Entre os injustiçados estava Perseu. Demitido, desempregado, aturdido pela violência e pela incerteza dos desdobramentos daquele terremoto, ainda por cima circunscrito pelas amarras do IPM a permanecer nos estritos limites de Brasília, ele, os companheiros e suas famílias viveram ali, por dois ou três meses, uma situação dramática!

A versão oficiosa que ousaram fazer circular foi desabusada e desavergonhada: a Reitoria fora obrigada a sacrificar/imolar aqueles professores para aplacar as pressões do governo, com o que o reitor poderia manter acobertada e protegida a instituição!

A história verdadeira é conhecida. Para a ditadura era inconcebível uma Universidade autônoma, pluralista e crítica, assim do feitio da Universidade de Brasília. Importava, pois, silenciá-la, eliminando os que eram espelho dela.

Hélio Pontes, professor emérito da Universidade Federal de Minas Gerais. Foi um dos fundadores da Universidade de Brasília.

Sobre a Universidade de Brasília

(Fragmento do discurso proferido por Perseu como patrono da turma de formandos em Administração Pública da UFBA, em 1966)

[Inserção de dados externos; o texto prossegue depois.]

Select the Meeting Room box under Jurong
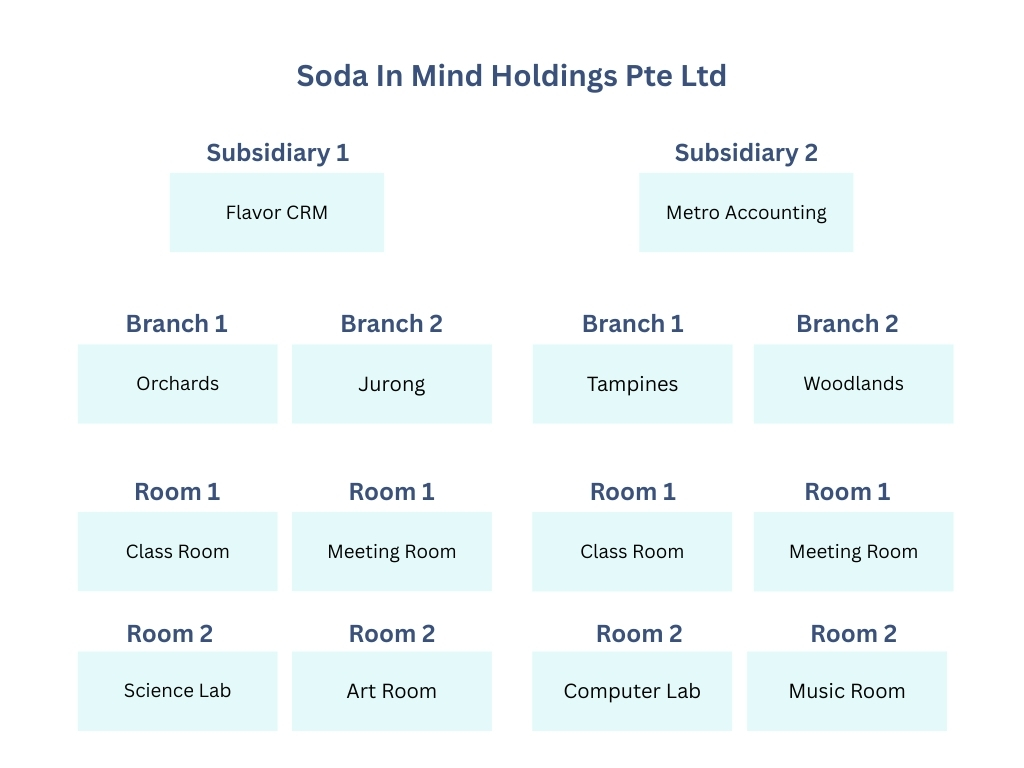 (392, 552)
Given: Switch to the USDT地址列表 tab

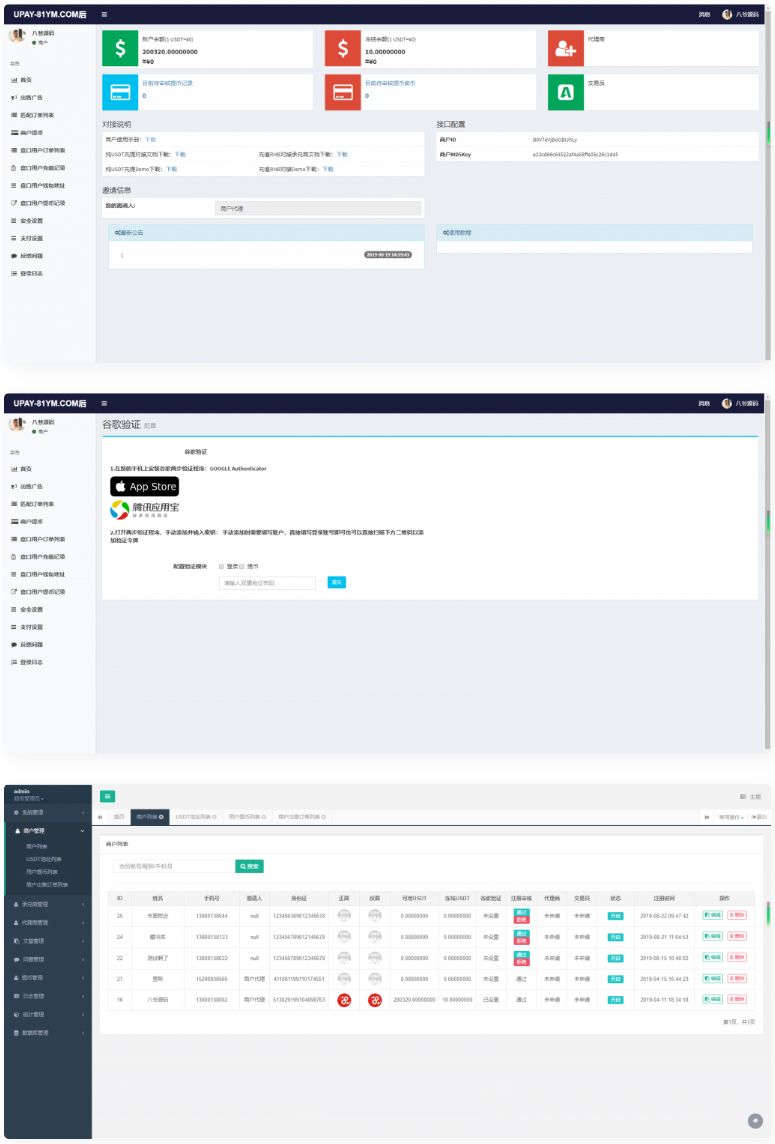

Quando, nos primeiros anos desta década, alguns professores de todo o país, comprometidos com os alvos coletivos do povo brasileiro, decidiram enfrentar e resolver corajosamente o problema da reforma universitária, optaram pela criação da Universidade de Brasília, que deveria subsistir, não como exemplo, padrão e modelo para as demais, mas como marco e símbolo da revolução brasileira no ensino superior.